Records from a collection
-------

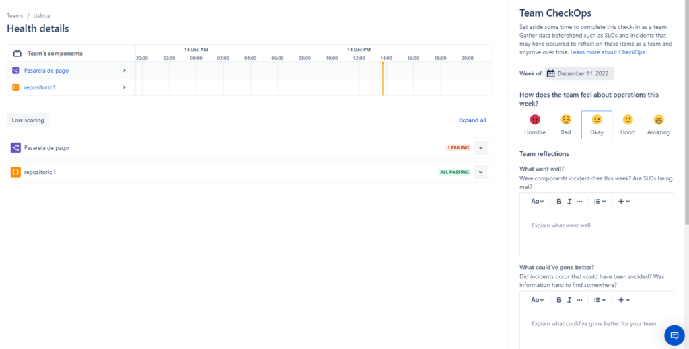Select the Bad mood emoji

pyautogui.click(x=566, y=120)
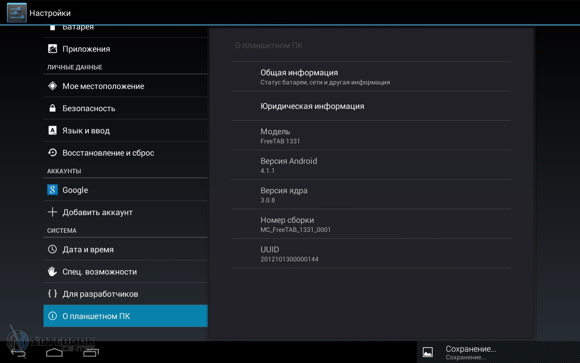Tap the Security padlock icon
Viewport: 580px width, 363px height.
[53, 108]
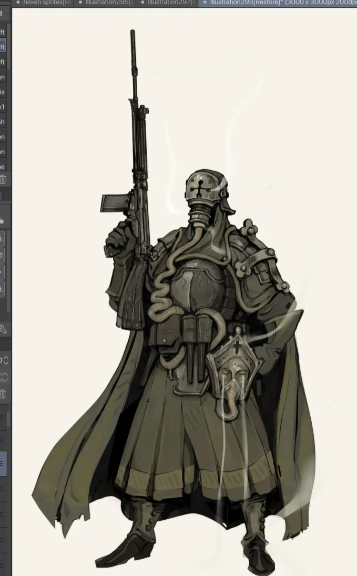Screen dimensions: 357x576
Task: Click the magnifier icon in the left panel
Action: coord(3,329)
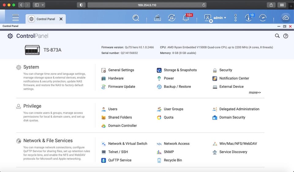Open the cloud icon at top right
The image size is (294, 172).
click(x=285, y=18)
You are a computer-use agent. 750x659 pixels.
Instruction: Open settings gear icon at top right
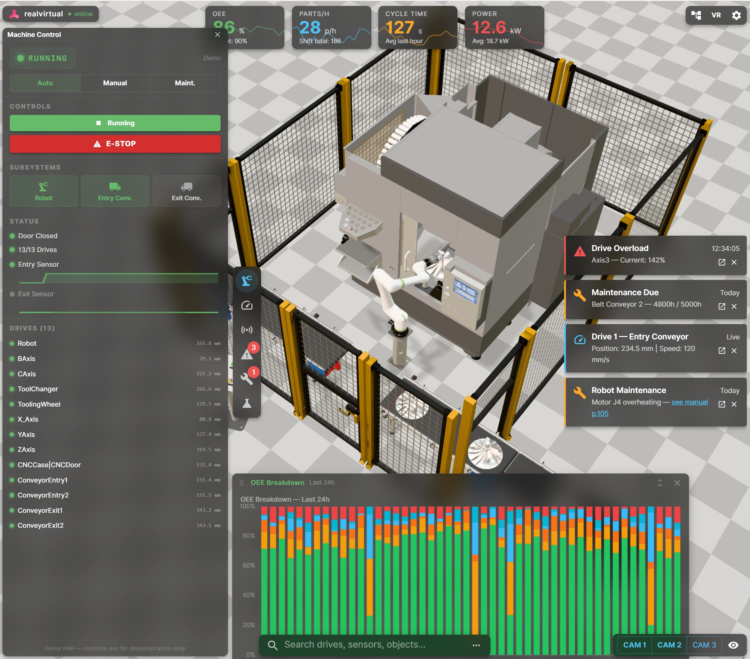tap(736, 15)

-------

> **Task description**:
Reproduce the listing above with "Instruction" renamed to "Command" and nothing else altered. Omit the pictures.

> **Worked solution**:
Select the Bad mood emoji

pyautogui.click(x=566, y=120)
Tap the Security padlock icon
Viewport: 580px width, 363px height.
[53, 108]
Screen dimensions: 357x576
Task: Click the magnifier icon in the left panel
Action: coord(3,329)
Open the cloud icon at top right
The image size is (294, 172).
click(x=285, y=18)
You are a computer-use agent. 750x659 pixels.
Command: Open settings gear icon at top right
tap(736, 15)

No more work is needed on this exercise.